Task to carry out => Print the lines of the data, starting with the first, up to and including the line where "Clear the Shortcut" appears.

Collected data =>
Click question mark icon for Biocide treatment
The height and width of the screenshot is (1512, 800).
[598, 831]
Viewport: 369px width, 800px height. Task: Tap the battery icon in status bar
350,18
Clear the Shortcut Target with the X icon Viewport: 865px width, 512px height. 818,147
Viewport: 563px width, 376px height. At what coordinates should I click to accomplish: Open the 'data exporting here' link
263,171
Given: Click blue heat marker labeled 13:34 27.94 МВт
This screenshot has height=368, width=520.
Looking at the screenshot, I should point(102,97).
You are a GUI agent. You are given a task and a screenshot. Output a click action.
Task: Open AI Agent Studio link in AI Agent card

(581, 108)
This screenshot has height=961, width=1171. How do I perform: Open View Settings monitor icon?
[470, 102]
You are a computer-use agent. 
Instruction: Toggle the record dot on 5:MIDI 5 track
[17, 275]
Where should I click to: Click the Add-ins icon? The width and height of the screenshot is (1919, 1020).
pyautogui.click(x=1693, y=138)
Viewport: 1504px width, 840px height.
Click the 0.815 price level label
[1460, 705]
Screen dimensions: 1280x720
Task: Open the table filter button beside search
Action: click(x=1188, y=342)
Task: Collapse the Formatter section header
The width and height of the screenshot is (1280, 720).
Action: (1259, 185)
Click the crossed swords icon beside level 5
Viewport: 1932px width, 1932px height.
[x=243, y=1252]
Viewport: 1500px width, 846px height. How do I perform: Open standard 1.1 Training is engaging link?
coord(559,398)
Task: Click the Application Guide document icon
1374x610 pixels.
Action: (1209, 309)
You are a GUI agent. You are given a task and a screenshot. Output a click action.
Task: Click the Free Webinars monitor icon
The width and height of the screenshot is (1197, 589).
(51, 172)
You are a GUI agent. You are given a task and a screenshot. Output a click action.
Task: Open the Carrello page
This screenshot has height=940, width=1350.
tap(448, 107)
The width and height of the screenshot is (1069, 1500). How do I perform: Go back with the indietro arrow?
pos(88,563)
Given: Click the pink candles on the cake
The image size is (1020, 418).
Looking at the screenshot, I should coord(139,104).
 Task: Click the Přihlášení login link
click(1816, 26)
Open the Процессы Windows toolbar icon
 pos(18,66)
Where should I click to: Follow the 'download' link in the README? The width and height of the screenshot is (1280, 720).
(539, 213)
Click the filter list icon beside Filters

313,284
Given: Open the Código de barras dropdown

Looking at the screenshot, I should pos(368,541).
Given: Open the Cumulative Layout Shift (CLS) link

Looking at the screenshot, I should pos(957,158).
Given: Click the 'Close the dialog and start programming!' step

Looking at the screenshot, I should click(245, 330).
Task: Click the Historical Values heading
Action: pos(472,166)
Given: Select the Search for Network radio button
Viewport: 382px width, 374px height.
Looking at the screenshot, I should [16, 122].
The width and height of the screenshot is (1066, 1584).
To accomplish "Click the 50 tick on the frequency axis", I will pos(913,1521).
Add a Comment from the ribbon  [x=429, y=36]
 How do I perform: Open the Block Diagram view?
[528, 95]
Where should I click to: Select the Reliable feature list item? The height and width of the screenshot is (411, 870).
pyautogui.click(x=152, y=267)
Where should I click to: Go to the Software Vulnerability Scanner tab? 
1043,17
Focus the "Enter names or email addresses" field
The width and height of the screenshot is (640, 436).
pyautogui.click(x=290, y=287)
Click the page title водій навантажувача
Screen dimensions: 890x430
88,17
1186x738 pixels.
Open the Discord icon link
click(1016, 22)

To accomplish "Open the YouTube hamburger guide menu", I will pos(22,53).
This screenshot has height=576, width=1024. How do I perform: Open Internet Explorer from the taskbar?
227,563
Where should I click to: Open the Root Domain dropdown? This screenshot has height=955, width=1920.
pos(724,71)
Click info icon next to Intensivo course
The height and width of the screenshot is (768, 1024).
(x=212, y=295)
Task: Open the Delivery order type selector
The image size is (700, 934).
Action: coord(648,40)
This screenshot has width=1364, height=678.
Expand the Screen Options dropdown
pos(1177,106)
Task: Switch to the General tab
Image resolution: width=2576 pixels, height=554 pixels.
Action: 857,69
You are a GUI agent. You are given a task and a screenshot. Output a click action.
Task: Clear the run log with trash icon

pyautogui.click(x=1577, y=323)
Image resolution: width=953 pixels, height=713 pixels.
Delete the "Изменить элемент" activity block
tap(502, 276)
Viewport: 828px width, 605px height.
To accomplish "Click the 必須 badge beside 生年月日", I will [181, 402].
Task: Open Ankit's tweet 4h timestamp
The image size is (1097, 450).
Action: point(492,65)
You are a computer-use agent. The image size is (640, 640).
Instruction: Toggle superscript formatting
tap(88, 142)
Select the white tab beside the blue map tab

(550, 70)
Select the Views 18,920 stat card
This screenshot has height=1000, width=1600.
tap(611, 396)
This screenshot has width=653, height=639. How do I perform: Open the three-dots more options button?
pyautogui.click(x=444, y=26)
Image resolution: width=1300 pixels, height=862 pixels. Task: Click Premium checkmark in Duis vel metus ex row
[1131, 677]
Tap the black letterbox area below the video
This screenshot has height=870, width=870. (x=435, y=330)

Exercise output =>
Click question mark icon for Biocide treatment
The height and width of the screenshot is (1512, 800).
[598, 831]
Viewport: 369px width, 800px height. Task: Tap the battery icon in status bar
350,18
Clear the Shortcut Target with the X icon Viewport: 865px width, 512px height. 818,147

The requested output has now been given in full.